ŞURASI muhakkak ki; cari açığın milli gelirin % 8’ine varmasını kimse planlamış değildir. Bu, uygulanan para politikasının, dünyadaki döviz bolluğu konjonktürü ile üst üste çakışmasından doğmuş istenmeyen bir sonuçtur.
İstenmeyen bir sonuçtur, çünkü "Cari açık önemsizdir" veya sanki finanse edilmeden cari açık oluşabilirmiş gibi "Finanse edilebildiği sürece, cari açıktan korkmaya gerek yoktur" diyenler bile, bugünkü seviyesinin, fiyat istikrarının, yani enflasyonda sağlanan düşmenin sürdürülebilmesi açısından bir risk oluşturduğu kanaatine varmıştır.
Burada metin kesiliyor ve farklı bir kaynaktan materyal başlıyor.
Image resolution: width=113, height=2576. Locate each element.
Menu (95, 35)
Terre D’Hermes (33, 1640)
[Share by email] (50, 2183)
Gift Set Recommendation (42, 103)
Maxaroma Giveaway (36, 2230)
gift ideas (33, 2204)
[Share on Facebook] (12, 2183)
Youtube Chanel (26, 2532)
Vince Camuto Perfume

Demek herkes, er veya geç öğrenebiliyor.
* * *
Cari açığın bu kadar yükselmesinin ana sebebi TL’nin aşırı değerlenmesidir. Yurtiçinde veya dışında ortaya çıkabilecek herhangi bir dalgalanmanın, TL’yi ani bir değer kaybına uğratması ihtimali artmıştır. Kurdaki bir sıçrama, enflasyonda bir yükselmeye, büyümede bir duraklamaya sebep olabilir. Bu da "Enflasyonu indirdik-ekonomiyi büyüttük" diye haklı olarak övünen AKP iktidarı için tatsız bir olay olur. Bırakın iktidarda AKP’nin veya başka bir partinin olmasını, ekonomi için kötü olur. Mayıs-haziran aylarında, bunun küçük bir benzerini hep birlikte izledik. Hükümetin paçası tutuştu.
* * *
Cari açığın bu kadar büyümesine, TL’nin aşırı değerlenmesinin sebep olduğu, artık anlaşıldı galiba. Aramızda hálá "Yoğurt makasla kesilir" diyenler var ama neyse. TL’nin aşırı değerlenmesinin gerisinde de "yüksek faiz" politikası yatıyor. İşte bu noktada yeni bir tartışma zemini oluştu. Yüksek faiz-düşük kur mücahitleri, öncelikle böyle bir politika olmadığını söylüyorlar. Kaldı ki, böyle bir tablo oluşmuş bile olsa, bunun sorumlusu Merkez Bankası değildir diyorlar.
* * *
İki savunmaya da kısaca cevap vereceğim. Politika, her şeyden önce "zihinsel bir kurgu"dur (mind set). İnsanlar istenmeyen bir durumla karşılaşınca, daha önce bilinçaltında kurguladıkları şekilde buna tepki verir. Geçmişi unutalım. Sadece bu yıl ortaya çıkan devalüatif şoku hatırlayalım. Merkez Bankası bu şoka karşı faizleri yükseltmedi mi? TMSF piyasaya döviz satmadı mı? Bu sayede, döviz fiyatları gerilemedi mi? Böylece enflasyondaki artış frenlenmedi mi? Pek tabii, her önlem, istenilen sonuçların yanında istenmeyen sonuçlar da doğurur. Gelelim "yüksek faiz-düşük kur"dan sadece Merkez Bankası’nın sorumlu olmadığı tezine. Doğrudur; bu politikanın tek sorumlusu Merkez Bankası değildir. Kendince haklı gerekçelerle Hazine, dövizle "düşük faizli-uzun vadeli" borçlanmak yerine, TL ile "yüksek faizli-kısa vadeli" borçlanmayı artırarak, döviz kurunun düşmesine sebep olmuştur. Türkiye gibi çift paralı (biri döviz, diğeri ulusal para) ekonomilerde, Hazine’nin borçlanma politikası, döviz kurlarının oluşmasında, en az Merkez Bankası’nın faiz politikası kadar etkilidir. Bunu daha önce de yazmıştım. Ama anlaşılan yeterince vurgulamamışım. Bir devlet, ulusal parası dururken, faizi düşüktür ve vadesi uzundur diye yabancı parayla borçlanmalı mı sorusu tartışmaya değer. Bana göre, yabancıların TL’ye yatırım yaptığı, vatandaşların döviz mevduatı tuttuğu ülkede cevap, evettir. Zaten devlet dövizle borçlanmasa, millet (özel sektör) borçlanıyor. Hem de dışarıdan. Ülke için toplam değişmiyor.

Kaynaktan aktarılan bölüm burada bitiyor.